Buffista Movies 6: lies and videotape
A place to talk about movies--old and new, good and bad, high art and high cheese. It's the place to place your kittens on the award winners, gossip about upcoming fims and discuss DVD releases and extras. Spoiler policy: White font all plot-related discussion until a movie's been in wide release two weeks, and keep the major HSQ in white font until two weeks after the video/DVD release.
I'm bummed because I'll have to wait until either Friday or Saturday to see it (gotta work at the bookstore Wednesday night, and am on call for the store Thursday night).
I also might have to wait until the evening of Saturday, the 21st, to read Deathly Hallows, which ticks me off, but it looks like they're going to put the most recent hires on to open Saturday since most of the long-time employees are the ones working Harry Potter night. Oh, well, at least if they do that it means I'll have Sunday off to finish reading it/reread my favorite parts, as I always do.
Roger Ebert's review of OotP is enough to make me want to thwap him on the head. He spend it whining "Where's the whimsy?" and "My hope, as we plow onward through "Potters" Nos. 6-7, is that the series will not grow darker still. Yet I suppose even at the beginning, with those cute little mail-owls, we knew the whimsy was too good to last."
He insists on reviewing the story he would prefer to have seen rather than the one he did see, just like he did for LotR. Drives me crazy!
LE SIGH. I love a lot of Ebert's reviews, but, geez, has he read the books? The series has been growing darker since BOOK TWO. And for many people, that's a good thing.
I'm seeing it tomorrow night. Going to get tickets tonight after work.
Wow, that review demonstrates an epic lack of cluefulness. I hope to God Ebert really has never read any of the books past
Sorcerer's Stone,
because if he has then there's truly no excuse. Where's the whimsy? Er, crushed beneath the boot of the writer since roughly the midpoint of
Chamber of Secrets.
Also, this caption to the still accompanying the review:
"Harry Potter and the Order of the Phoenix" is filled with British actors solidly established long before Daniel Radcliffe (seated) landed the role of Harry.
irritates the fuck out of me. What, they should have cast an experienced RADA-trained Shakespearean actor of 11 in the role to match up with the rest of the cast? What the fuck does that even mean?

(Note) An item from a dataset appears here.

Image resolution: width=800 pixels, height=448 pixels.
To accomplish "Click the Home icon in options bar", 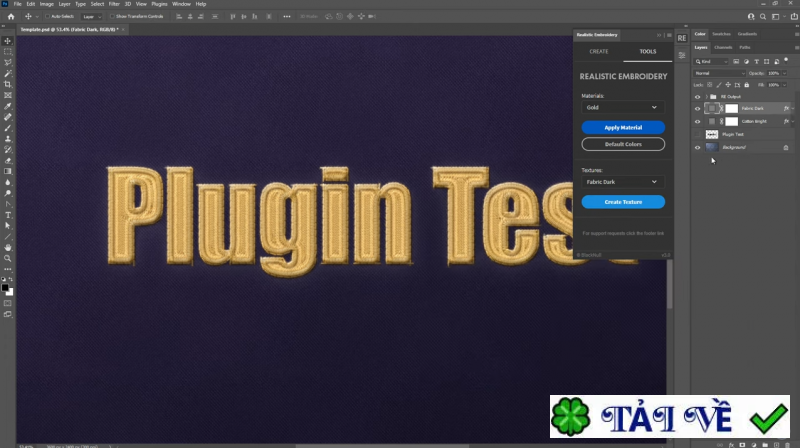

Clearly I'm in need of either lots more or lots less coffee. I really shouldn't be sitting here itching to slap an oldish man who's been recently ill. But, really, Ebert is too intelligent and too film-literate for this review. It's beneath him.

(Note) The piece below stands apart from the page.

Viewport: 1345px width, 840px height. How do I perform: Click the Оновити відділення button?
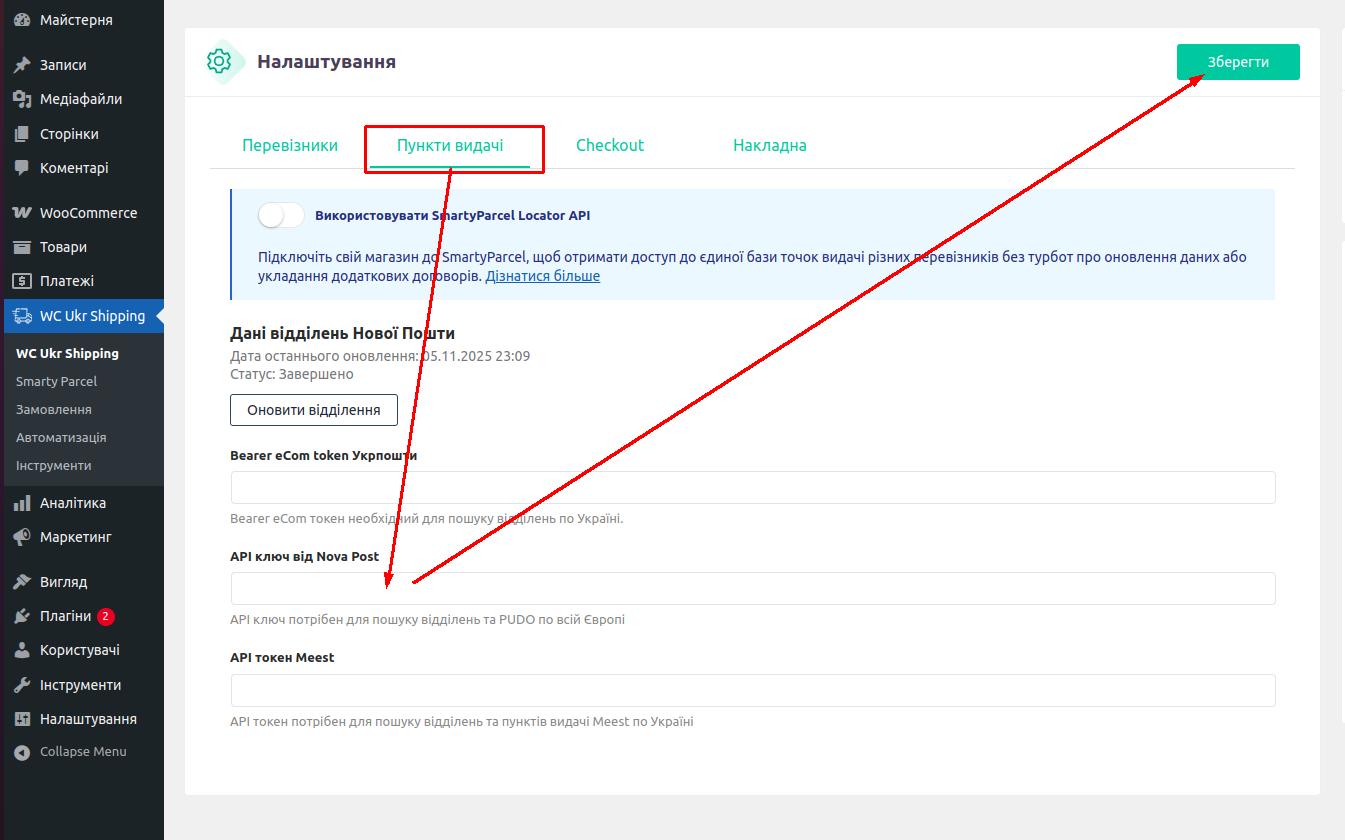313,410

It isn't like Radcliffe had no acting experience whatsoever--he was the title character in David Copperfield, after all. And, like you said, where does an 11-year-old (not named Christian Bale) get Shakesperian experience at that age?
"Harry Potter and the Order of the Phoenix" is filled with British actors solidly established long before Daniel Radcliffe (seated) landed the role of Harry.
I wouldn't blame Ebert for a caption. The review, yes; the captions, no.
Wow, that review demonstrates an epic lack of cluefulness.
He does this often. I often get eyerolly reading him (much as I like lots of his writing, especially in his Great Movies books, and even in his two books of trashing reviews) because he seems to be deliberately and willfully not getting things at times.
Not only is the cinema near me showing HP5 at midnight on ten screens (eleven if you include the IMAX one), but they're having an additional showing on one screen and also the IMAX at 3:00 am!
Waiting for word from my aunt if I can take my cousins to the midnight showing in ... less than EIGHT HOURS.
I'm planning on seeing HP when it comes to IMAX here, which is generally about a month after general release. I was planning on rereading the series, but I can't find books 1 and 2, very distressing.
In Non HP talk did anyone see that TCM had a Silent Shakespeare special on? I can't remember when it aired but I dvr'd it, it's early silent movie adapations of Shakespeare (or in some cases what's left of the films). I watched the first part of it and it's very interesting to see the sets and some of the acting. I'm nots sure if they are going to air it again but anyone who is a fan of Shakespeare and silent movies should check this out.
I think that was on Sunday night--that's when TCM usually shows silent films. I saw that on my cable listings and was thinking about watching, but passed over it in favor of something else I can't remember now.
I like some silent films, but find that some of them indulge in what Kathy Selden in Singin' in the Rain calls "a lot of dumb show."